## Input data

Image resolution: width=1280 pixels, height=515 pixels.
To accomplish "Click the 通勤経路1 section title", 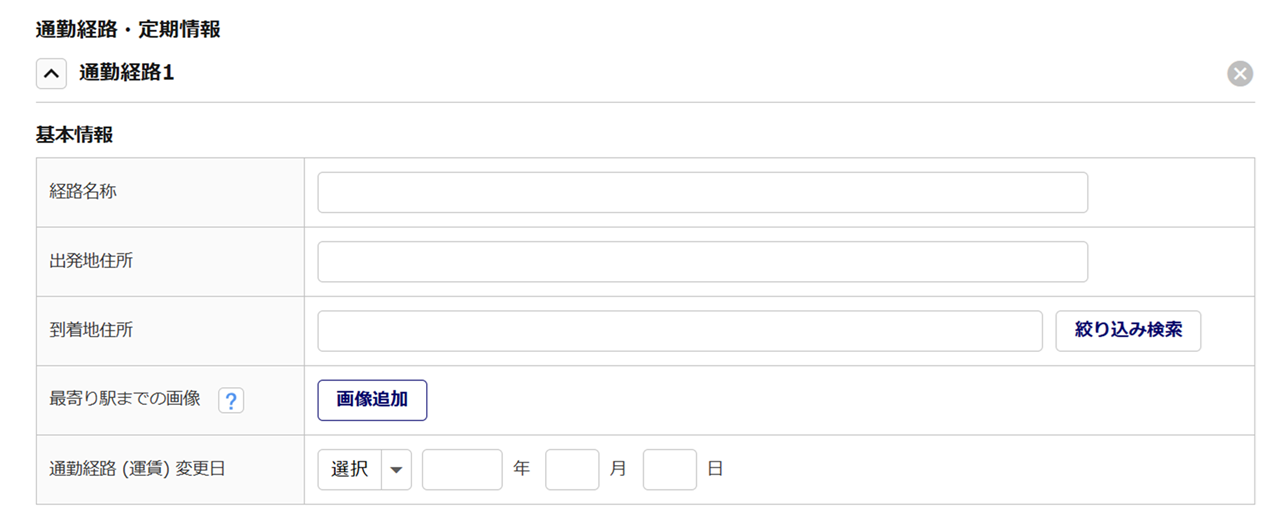I will click(x=127, y=73).
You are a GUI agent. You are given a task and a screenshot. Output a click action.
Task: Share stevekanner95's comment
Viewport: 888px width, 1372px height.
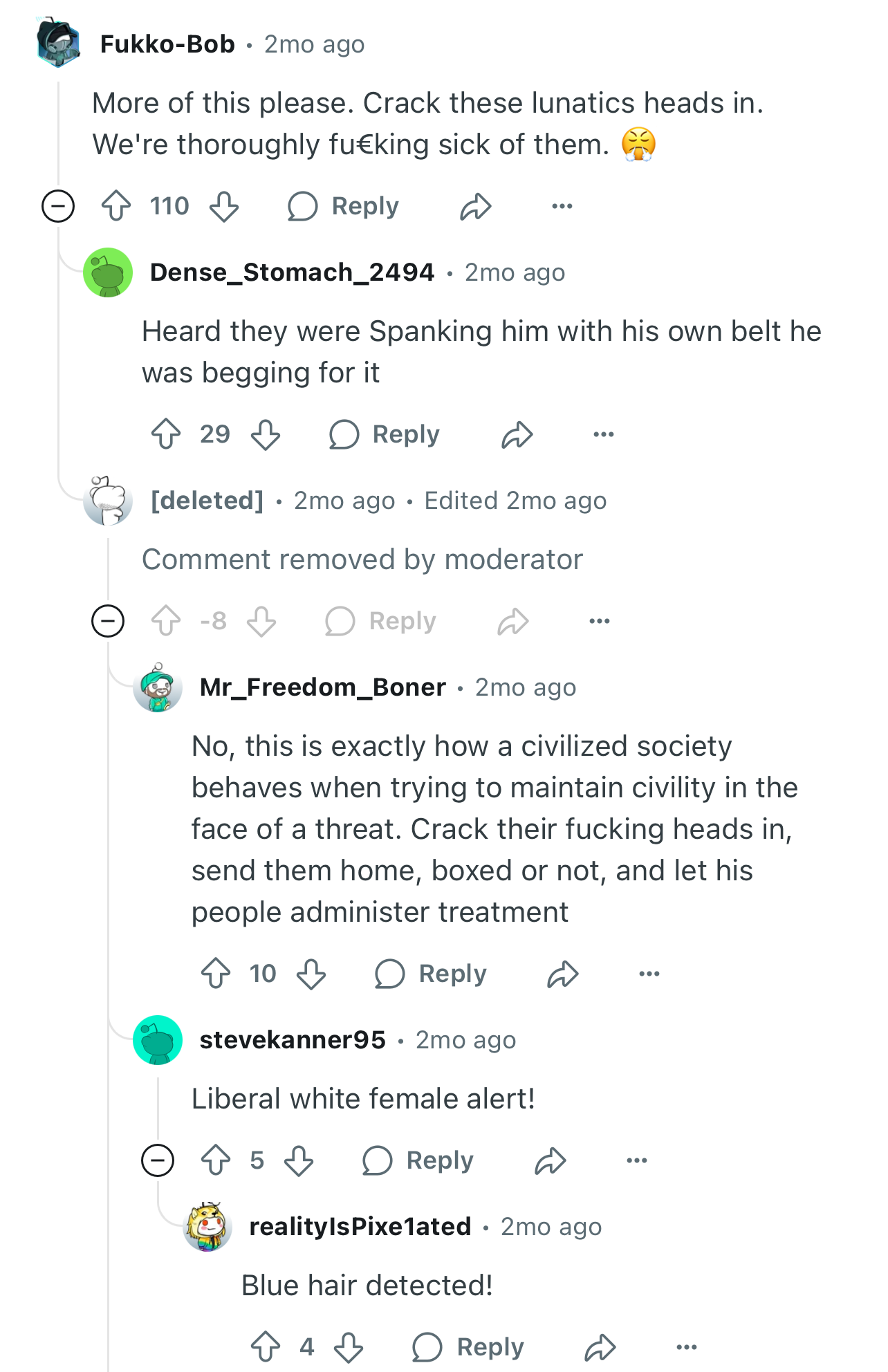[551, 1160]
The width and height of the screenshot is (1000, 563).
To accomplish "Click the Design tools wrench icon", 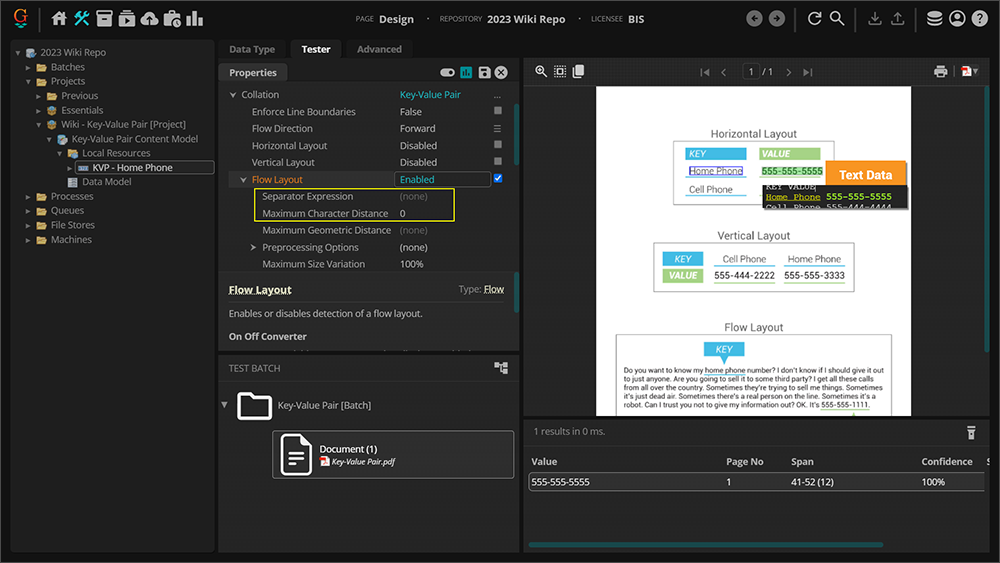I will tap(82, 18).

## Stated goal
List every line of the data above that contains the word "screenshot", matching case exactly.

## Full answer
You are a GUI agent. You are given a task and a screenshot. Output a click action.
The width and height of the screenshot is (1000, 563).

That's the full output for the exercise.